--- start Excerpt to read ---
Simplicable calls it essential complexity and then accidental complexity, or what I would refer to as non essential complexity. Now, if something has essential complexity, that doesn't necessarily mean there's no way to simplify the technology. It might be possible to simplify it, but it's essential complexity. That means that if we were to try and simplify this technology, to streamline it or remove features or anything like that, then in the process, we would also reduce the usability or

value of that technology. So, in other words, we could make it less complex, but we would also make it less good, or less desirable or less useful. This can fall into subjective perceptions. It's not just an objective truth. So for example, let's say you've got a team and they're developing a smartphone, and their initial lineup of features are all the typical ones you would find in a smartphone. It'll be able to make calls, they'll be able to

send and receive emails and text messages. It'll be able to take photos, all that kind of stuff. The complexity necessitates certain design decisions, right, Like, in order to achieve the things you have listen did as what the smartphone has to do, you've got to make certain design decisions to support it. This all is just logical, right, And that could range from everything from the size of the battery you're gonna need if you want to have a useful phone life so it lasts at least a day.
--- end Excerpt to read ---
--- start Given data ---
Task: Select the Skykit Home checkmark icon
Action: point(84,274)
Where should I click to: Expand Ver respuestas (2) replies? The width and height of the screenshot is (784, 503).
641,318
--- end Given data ---
In the excerpt on complexity, which capabilities does the smartphone example list as part of the team's initial lineup of features?

- Make calls
- Send and receive emails
- Send and receive text messages
- Take photos